I have a guest post on Reading the Past’s website. I write about the difficulties of writing about race in historical fiction.

http://readingthepast.blogspot.com/2015/11/race-in-historical-fiction-guest-post.html

Race in historical fiction: a guest post by Libby Ware, author of Lum

Libby Ware, author of Lum (reviewed this past Sunday), is here today with an essay on an important but complex and sensitive topic in historical fiction: writing about race in historical times.
~
Race in Historical Fiction
By Libby Ware

As W. E. B. DuBois said, “The problem of the twentieth century is the problem of the color-line.” I’d like to add that the problem was central to the nineteenth century and still is in the twenty-first century, as well. The problem for white writers is how to accurately portray African American characters within the context of the times in which the novel is set. Three things that are hard are: dialect; terminology; and the strictures that white supremacy placed on whites and Blacks.

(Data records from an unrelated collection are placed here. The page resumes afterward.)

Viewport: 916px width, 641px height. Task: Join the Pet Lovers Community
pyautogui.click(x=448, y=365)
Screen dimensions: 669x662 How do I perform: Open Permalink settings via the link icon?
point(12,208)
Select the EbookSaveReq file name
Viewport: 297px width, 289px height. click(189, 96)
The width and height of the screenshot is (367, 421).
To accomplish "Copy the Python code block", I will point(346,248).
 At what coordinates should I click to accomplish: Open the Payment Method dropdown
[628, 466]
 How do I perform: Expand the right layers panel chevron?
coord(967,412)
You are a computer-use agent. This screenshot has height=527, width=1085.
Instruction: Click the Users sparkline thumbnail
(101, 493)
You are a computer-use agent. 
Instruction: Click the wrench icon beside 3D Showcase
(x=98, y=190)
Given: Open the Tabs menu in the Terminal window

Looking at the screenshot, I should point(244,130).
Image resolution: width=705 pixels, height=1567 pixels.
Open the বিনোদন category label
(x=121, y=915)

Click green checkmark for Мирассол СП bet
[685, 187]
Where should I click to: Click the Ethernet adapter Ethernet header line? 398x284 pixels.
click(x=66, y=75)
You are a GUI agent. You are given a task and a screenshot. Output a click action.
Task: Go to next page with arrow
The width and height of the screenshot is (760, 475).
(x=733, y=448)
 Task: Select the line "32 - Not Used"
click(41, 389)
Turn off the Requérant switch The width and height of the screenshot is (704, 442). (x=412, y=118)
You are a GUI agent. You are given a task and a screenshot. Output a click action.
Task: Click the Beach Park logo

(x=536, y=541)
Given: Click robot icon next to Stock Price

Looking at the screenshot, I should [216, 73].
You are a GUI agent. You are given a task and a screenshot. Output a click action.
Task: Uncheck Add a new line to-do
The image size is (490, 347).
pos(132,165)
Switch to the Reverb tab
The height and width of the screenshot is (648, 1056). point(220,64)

I do not like the use of dialect when used to misspell every other word, for example, “dem” for them, “I gwine” for I’m going, etc. I like to give a flavor of speech patterns, for example, using one colloquial word in a sentence or dropping a g off of a word, but not all words. And white Southerners have dialect, too, for example, “I’m fixin’ to go.” My book Lum is set in Appalachia in the 1930s, so I flavor all of the characters’ speech with words or sentences appropriate for the time. By researching diaries or novels written in the time period I’m writing about, I can get an idea of colloquialism to sprinkle into characters’ speech without going overboard.

A writer may need to use slurs as well as historically accurate names for other races. I hate the n-word, but since it was in use during the time I’m writing about, I used it when it suited the character and situation, as it does once or twice in my book. Another word that I can remember hearing when I was growing up is “nigra,” considered a slightly more genteel version of the n-word. I also used that word once or twice. Generally I used the term “colored.”

It is also important, but can be personally hard, to show how white supremacy is prevalent, even in sympathetic white characters. To write about a white person who always treats Black people equally in the time of slavery or Jim Crow is just not accurate. Degrees of individual racism existed, but remember that the whole of society was racist. Certainly some characters are less racist than others, but that line of division is still there.

One of the most informative books I have read wasGrowing up Jim Crow: How Black and White Southern Children Learned Race, by Jennifer Ritterhouse. The author points out how differently these two races learned about what is and isn’t permitted at the time of Jim Crow. White children were often told “it just isn’t done” or “they know their place.” Black children were taught that to act in a way that wasn’t sanctioned by white society is very dangerous. For example, often young Black and white children played together until a certain age. For Black children, caution was drilled into them. If a Black boy and a white boy rough-housed and the white child came home with a black eye, the Black boy could be punished by whites. An unspoken reason for taboos was often the underlying threat of interracial dating, or what was called “race mixing.” So, I had to make sure characters don’t cross those lines without showing either reprisal or the threat of punishment.

While I want to be accurate about the period we are portraying, I often have to write things that are not comfortable. But using language, attitudes, and social customs appropriate to the social mores of the time makes a novel more true to the time period.